> Stated problem
Please revise the data below by replacing "Instruction" with "Goal" and changing nothing else, and leave the pictures out of your version.

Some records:
⟨

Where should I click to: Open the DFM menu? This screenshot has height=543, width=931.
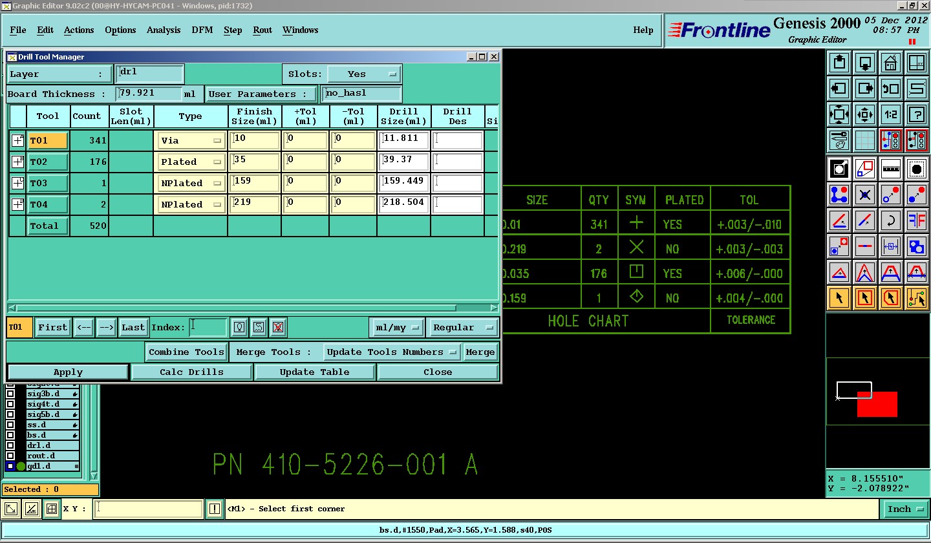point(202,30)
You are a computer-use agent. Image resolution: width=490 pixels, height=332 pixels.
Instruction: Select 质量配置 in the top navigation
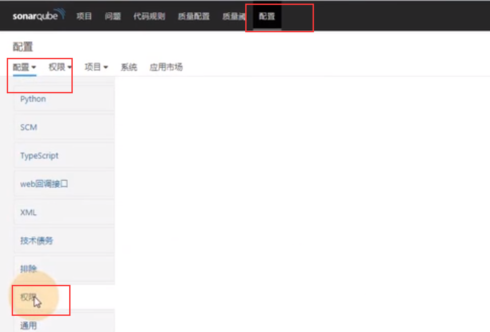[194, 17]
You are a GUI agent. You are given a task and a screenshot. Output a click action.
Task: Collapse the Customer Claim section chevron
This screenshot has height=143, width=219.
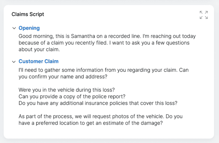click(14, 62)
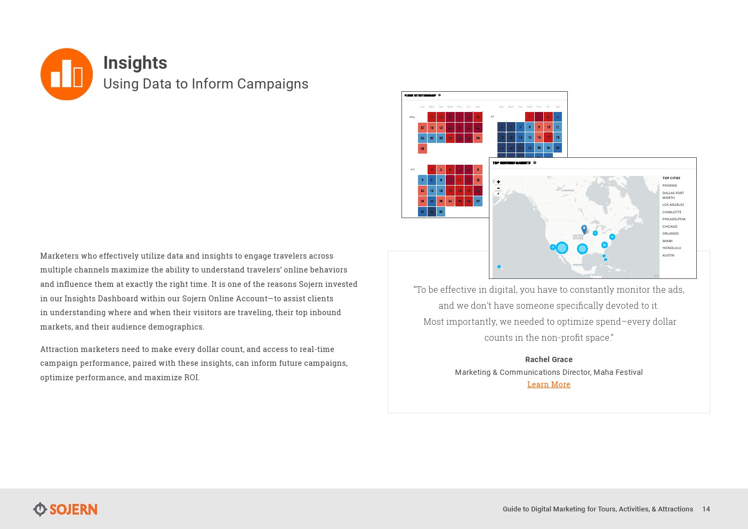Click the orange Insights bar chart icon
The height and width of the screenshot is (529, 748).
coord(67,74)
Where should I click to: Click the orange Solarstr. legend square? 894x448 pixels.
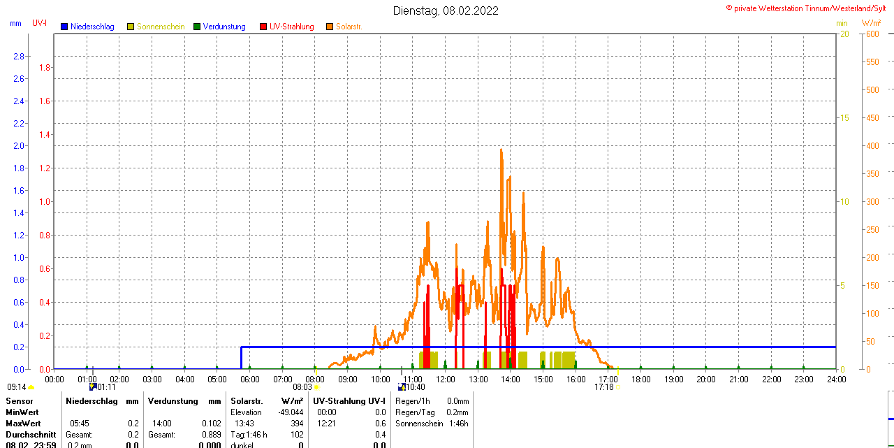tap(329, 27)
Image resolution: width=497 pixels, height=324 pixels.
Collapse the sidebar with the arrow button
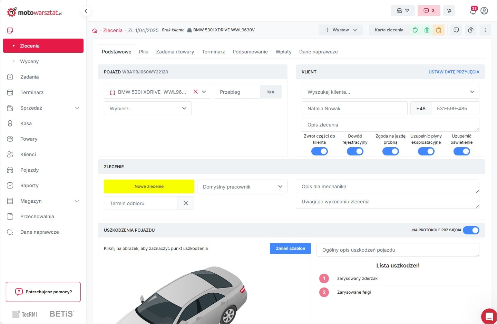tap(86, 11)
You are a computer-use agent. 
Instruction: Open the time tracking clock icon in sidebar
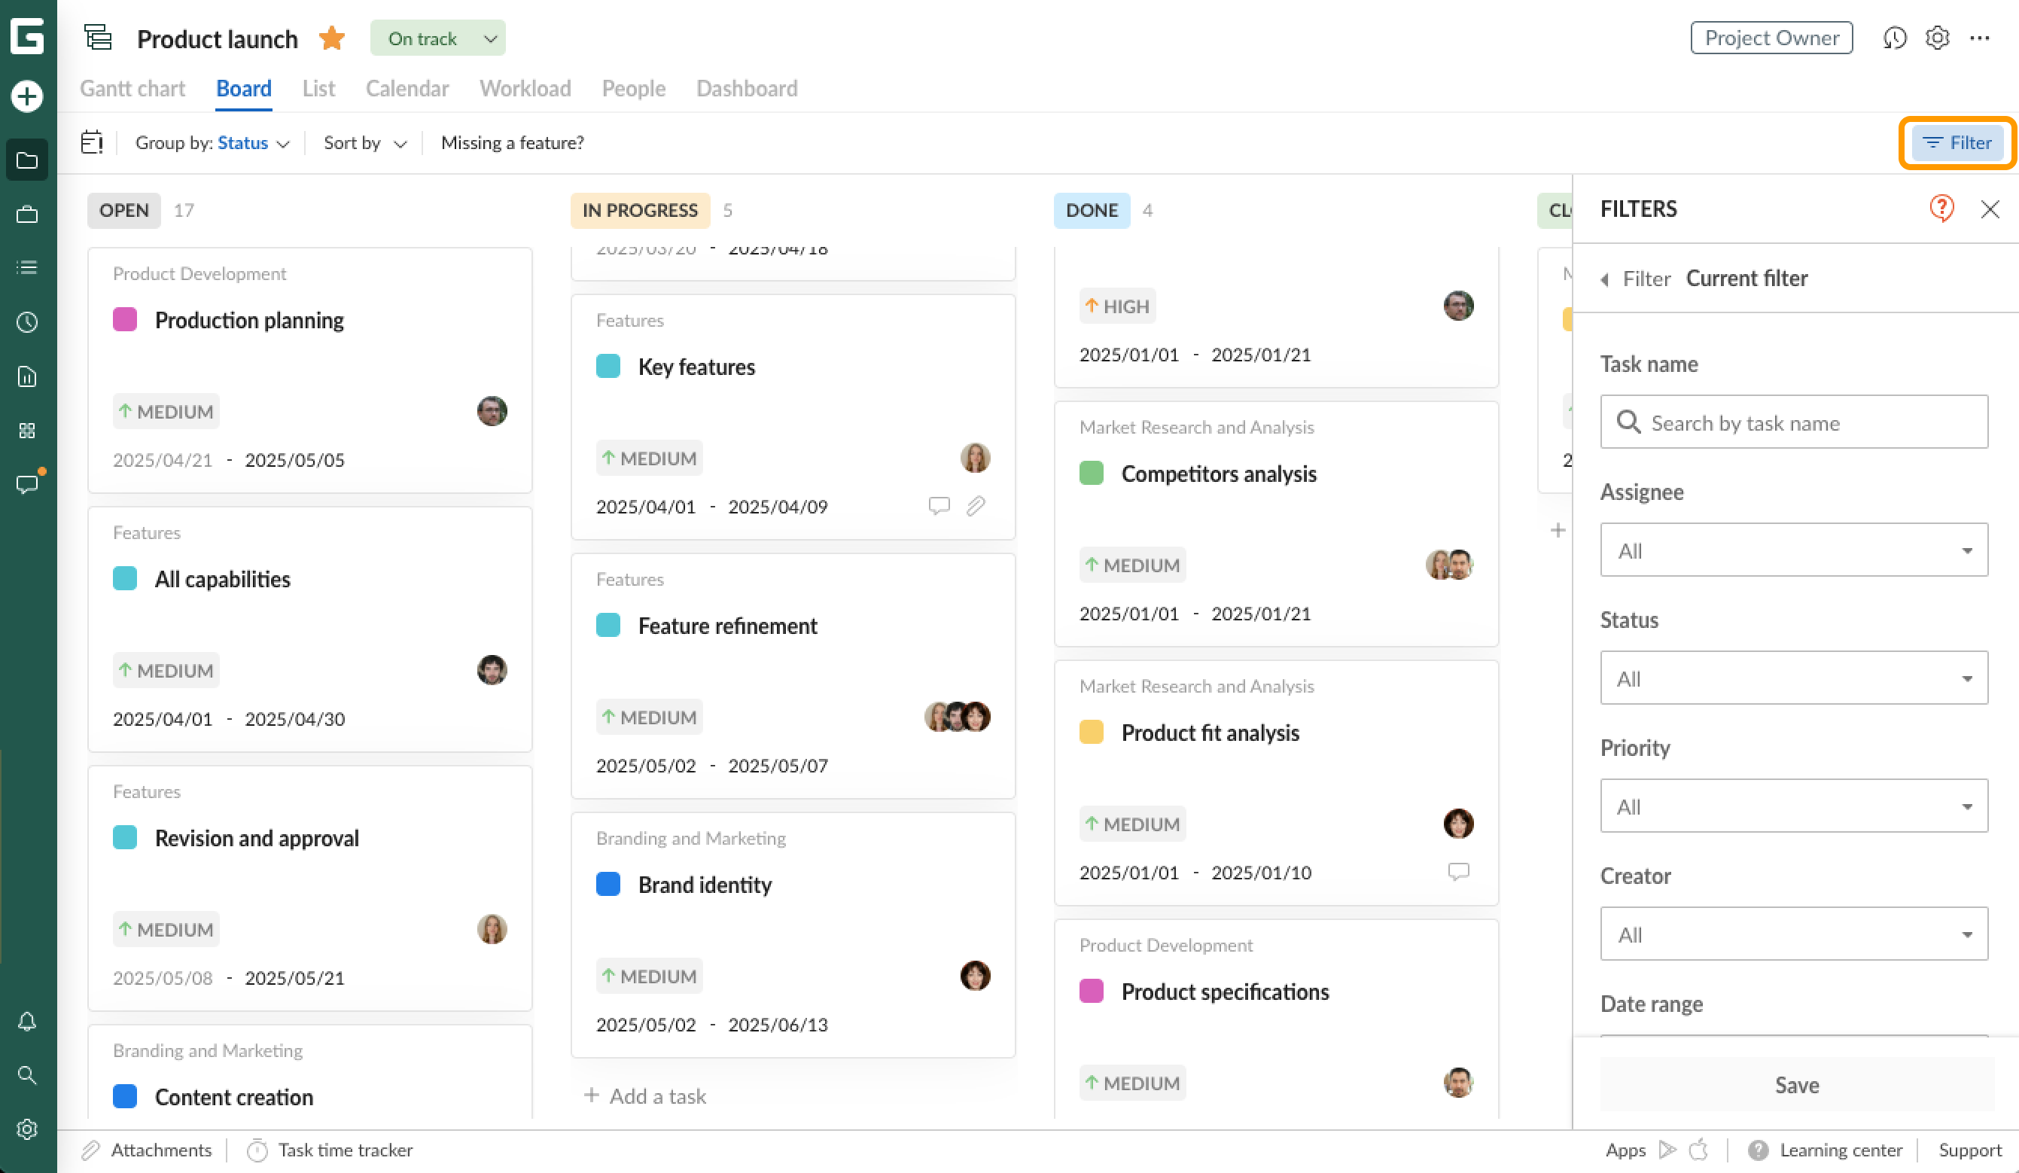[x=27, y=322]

⟩

> Answer to the problem
Where should I click to: Open the DFM menu? This screenshot has height=543, width=931.
point(202,30)
You are a computer-use agent. Image resolution: width=490 pixels, height=332 pixels.
Goal: Select 质量配置 in the top navigation
[194, 17]
You are a GUI agent. You are given a task and a screenshot. Output a click action.
Task: Collapse the Customer Claim section chevron
This screenshot has height=143, width=219.
click(14, 62)
Click the orange Insights bar chart icon
The height and width of the screenshot is (529, 748).
coord(67,74)
Where should I click to: Click the orange Solarstr. legend square? 894x448 pixels.
tap(329, 27)
Image resolution: width=497 pixels, height=324 pixels.
Collapse the sidebar with the arrow button
tap(86, 11)
You are a computer-use agent. 
Goal: Open the time tracking clock icon in sidebar
[x=27, y=322]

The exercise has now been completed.